Guidance on using this CV template:
Fonts required for this template:
Open Sans Light, Open Sans – https://fonts.google.com/specimen/Open+Sans
Jenna Sue – https://www.dafont.com/jenna-sue.font
Editing the photo:
The image in this CV template is used under licence and must not be reproduced, except in connection with the use of this CV template for your own personal use (plus, it would be very odd if you used somebody else’s photo on your CV)!
To change the picture in the template (for example, to insert a headshot) simply right click and choose ‘Change Picture’.
If you need to know how to make your own circle photo for your CV, see ‘8 easy ways to customise your CV template in Word 2010‘ (scroll down to tip 8 – Insert a rounded CV photo)
Saving and printing:
To ensure that the pictures in this template look great when you save/print, we recommend:
- Go to FILE > OPTIONS > ADVANCED and underneath ‘IMAGE SIZE AND QUALITY’ select ‘DO NOT COMPRESS IMAGES IN FILE’.
- Save the template from Adobe Acrobat as a PDF, or whilst in Word, choose PRINT and then choose ‘PDF’ as the printer.
CV advice: 3 mistakes you should never make on your CV
If you want to stand any chance of making it to the interview stage your CV has to be completely free of mistakes. The quality of the CV in today’s competitive job market is at an all time high; with employers not just looking for the right skills and qualifications, but also an outstanding and error free CV.
You only need to make one of the following mistakes to risk not getting a call back, so to ensure you make the cut here are the three mistakes you should never make on your CV…
1. Spelling and grammatical errors
So let’s start with probably the most annoying error from the employer’s perspective, and also the most common. Making a simple spelling error is quite easy to do, and when we rely so much on our word processing software it’s understandable why it happens from time to time.
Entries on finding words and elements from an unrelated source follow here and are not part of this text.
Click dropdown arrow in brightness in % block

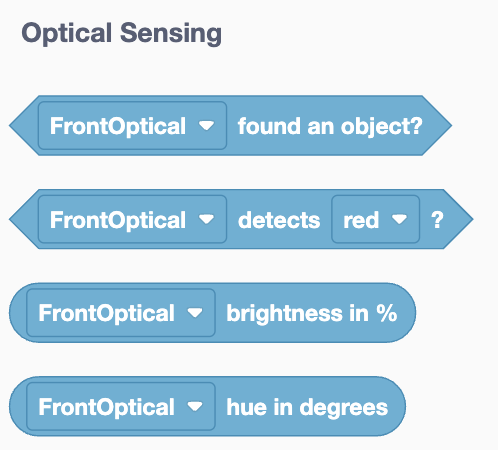195,313
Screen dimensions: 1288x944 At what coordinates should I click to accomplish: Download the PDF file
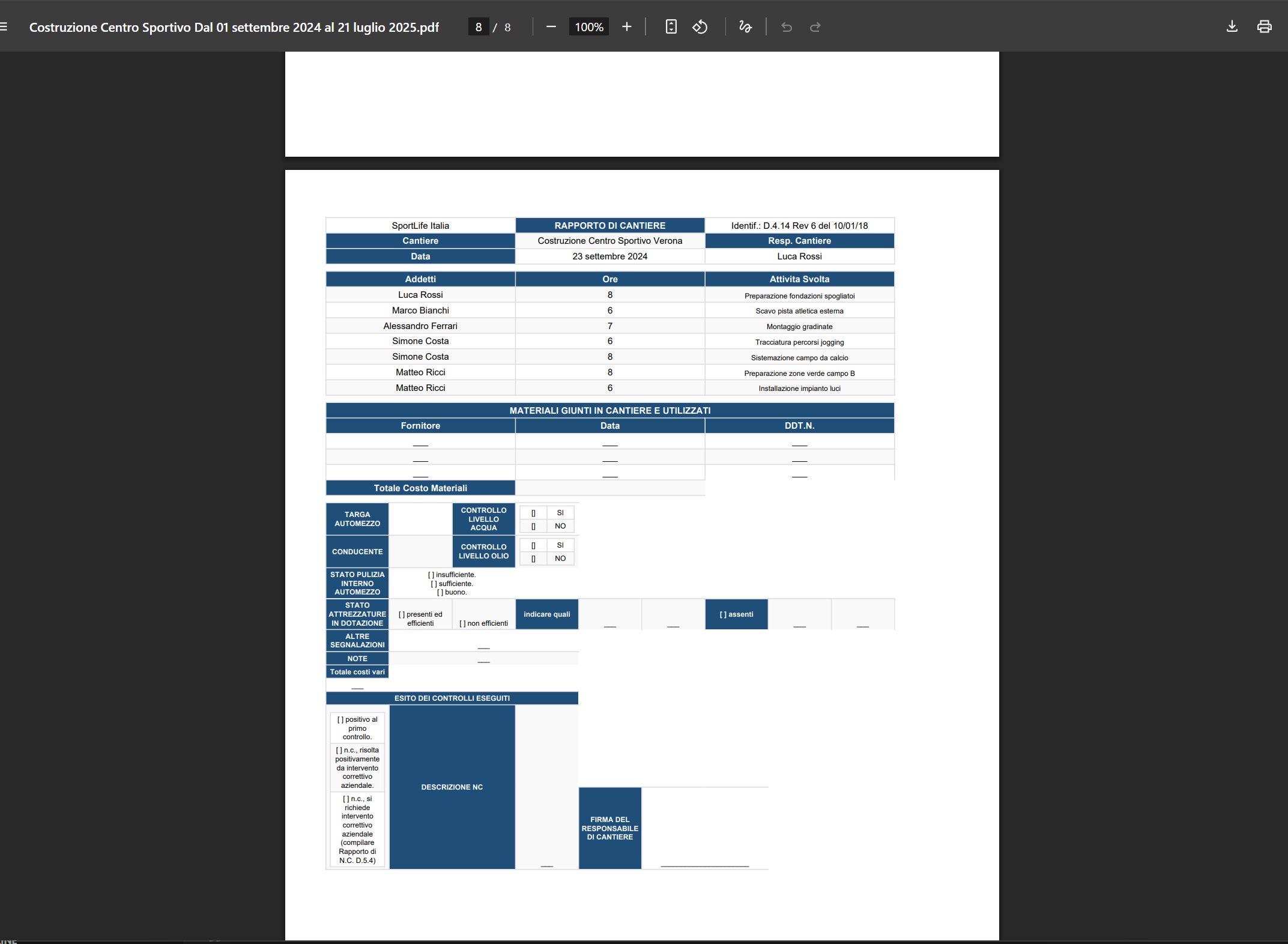1232,26
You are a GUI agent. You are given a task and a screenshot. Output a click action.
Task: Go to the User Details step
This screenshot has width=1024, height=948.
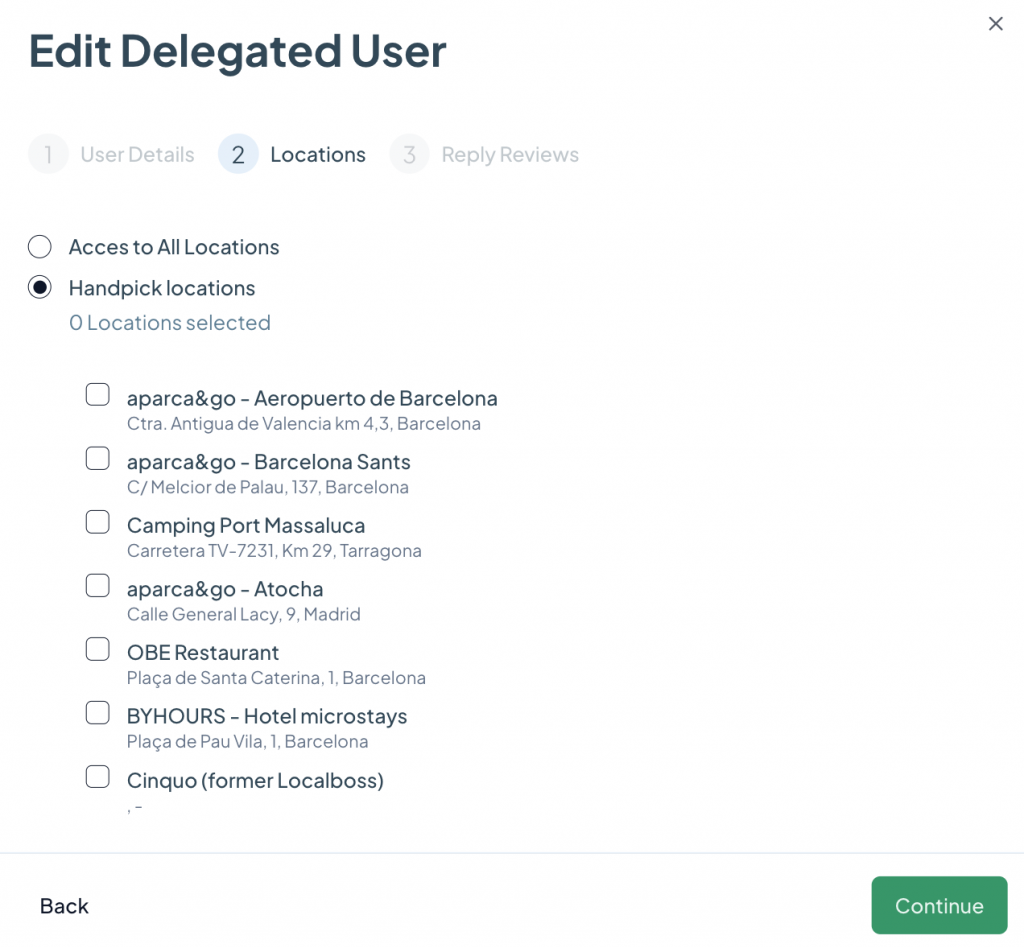click(x=137, y=155)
After completing your CV you should always go over it numerous times to ensure there are no errors. Grammatical errors may be a little trickier to spot, so it’s a good idea to ask someone else to look over it for you.
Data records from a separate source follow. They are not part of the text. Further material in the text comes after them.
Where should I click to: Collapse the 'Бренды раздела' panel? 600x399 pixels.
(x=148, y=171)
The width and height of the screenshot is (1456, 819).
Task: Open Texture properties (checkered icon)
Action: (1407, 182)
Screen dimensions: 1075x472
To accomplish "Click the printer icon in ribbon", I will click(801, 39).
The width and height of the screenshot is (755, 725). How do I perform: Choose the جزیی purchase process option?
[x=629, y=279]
Always have your CV proofread by someone else rather than trust your own judgement, as they can not only check for small errors but also provide you with valuable feedback on the overall content of your CV, presentation, layout, choice of font, and anything else they can help you with.
Try to find someone who has extensive experience in reading CVs, hiring and conducting interviews. Someone with this kind of knowledge will always be able to offer constructive feedback which could tip the odds in your favour.
2. Writing a generic CV
Most people apply for more than one job at a time to give themselves a better chance of gaining an interview. Naturally it would make sense to send the same CV off each time wouldn’t it?
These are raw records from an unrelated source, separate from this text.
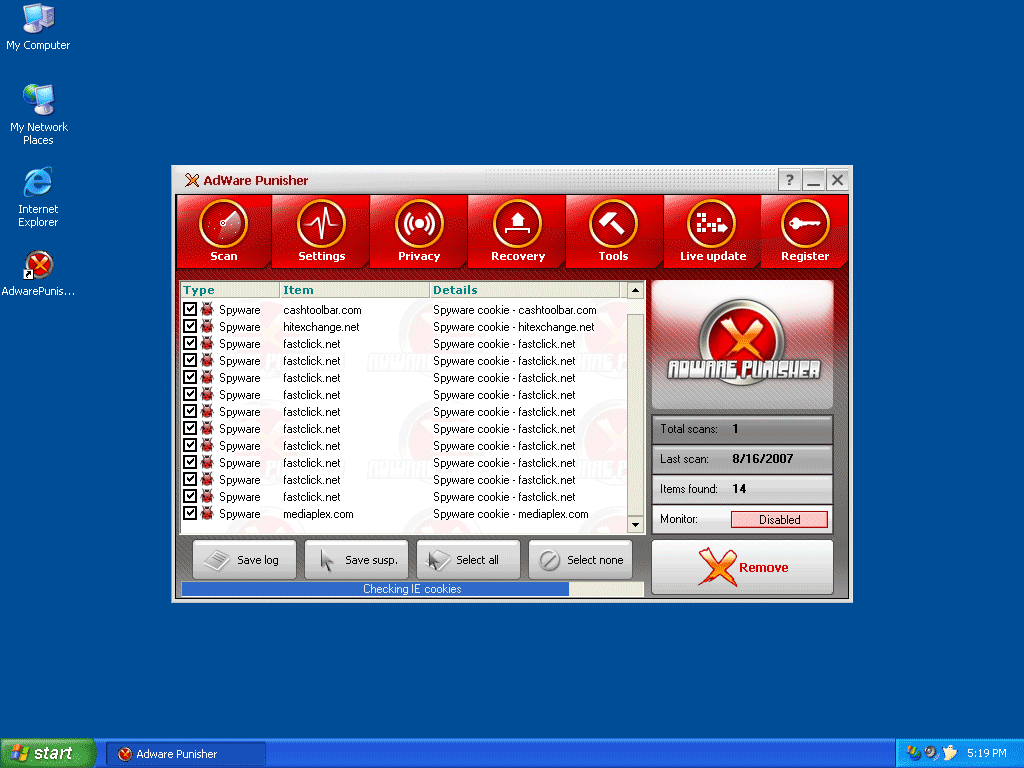Select the Scan icon in the toolbar
Viewport: 1024px width, 768px height.
pyautogui.click(x=223, y=230)
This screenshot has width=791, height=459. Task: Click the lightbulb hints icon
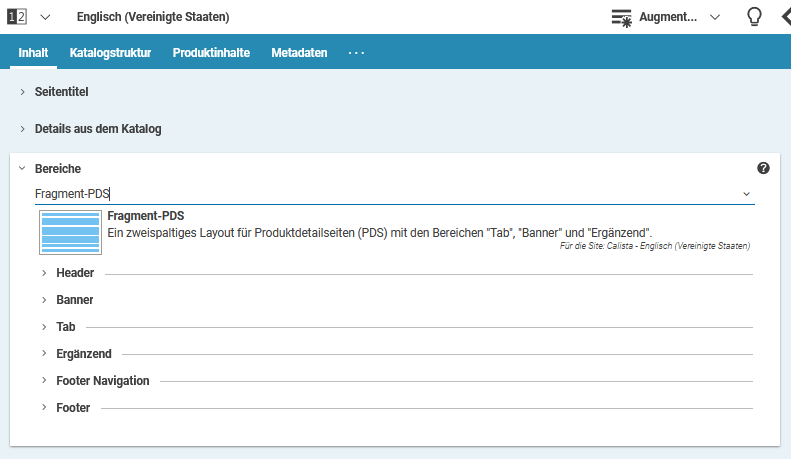tap(754, 17)
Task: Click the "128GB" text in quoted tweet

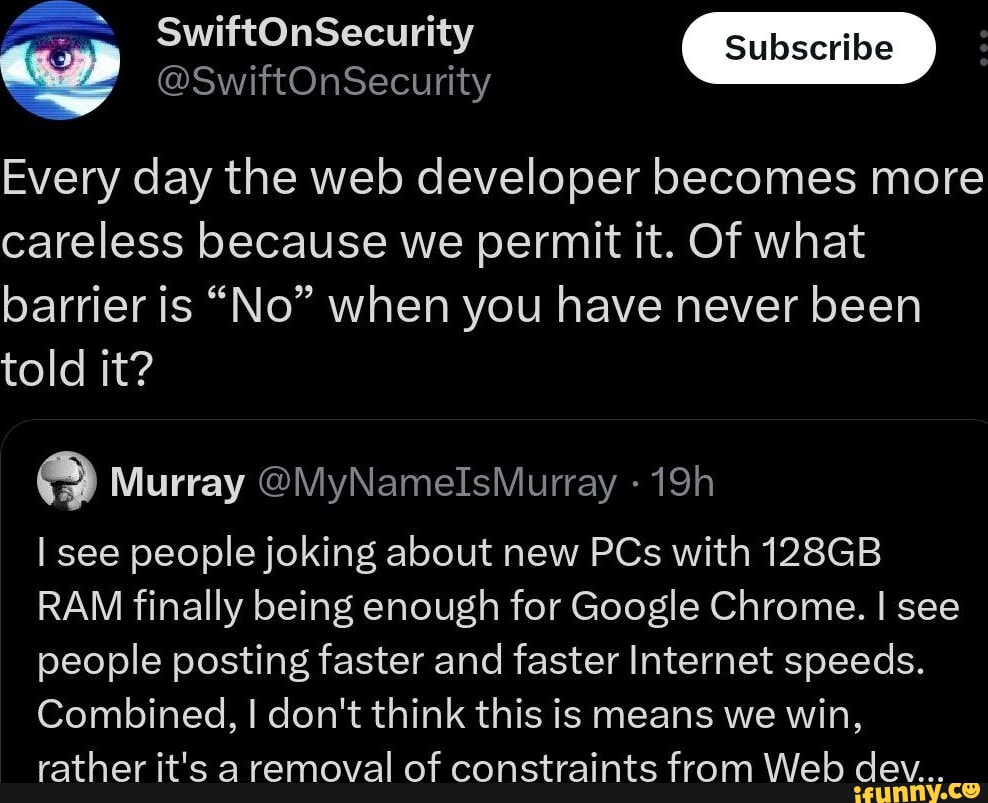Action: 820,553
Unfortunately not, and if you send the same generic CV off to numerous different employers you are very likely not to hear anything from them. But why is that, and what’s wrong with a generic CV?
There are two main reasons why using the same CV will hinder your chances. Firstly, the hiring manager wants to be able to quickly skim through each CV and identify the right skills and qualifications. With so many to read through they just don’t have the time to read every single word, and prefer to narrow the search down quickly to read in more depth at a later time.
Although you may be applying for the same job title to different companies, there will still always be differences in what they expect and you can see this from the job advert. Of course there will be similarities, but that doesn’t mean to say that the same CV will work for every employer.
Secondly, the employer wants to see that you are passionate and determined to get the job, and a generic CV just can’t get you that reaction. Compare your CV to others that have specifically tailored their application with the job and the company in mind, ensuring they’ve covered every single skill and qualifications, used the same keywords as the advert, and written a CV that’s in line with the culture of the company. This candidate has clearly done their research – and it will show!
3. Writing your life story
A standard CV should only be two pages long. One page is of course too short and would essentially be classed as a résumé, whilst three pages could send the reader to sleep. There are a few exceptions to this rule with certain professions needing the extra space, but for most just the two pages is more than enough.
If you’re struggling to keep everything to two pages it will mean you are trying to put down too much irrelevant information. Not only should your CV be tailored to the role, it should also only provide relevant information. This doesn’t mean to say you remove almost all of your work history if it doesn’t match the role, but instead you should always look to keep irrelevant information down to a minimum.
You don’t have to list every single job you’ve had since you were 17 if you’re now 45. With such an extensive amount of work history some of your early roles may not even need to be included if they are irrelevant. You also don’t have to list every single tasks and responsibility if it isn’t of any help to the employer, and only look to list the most important tasks.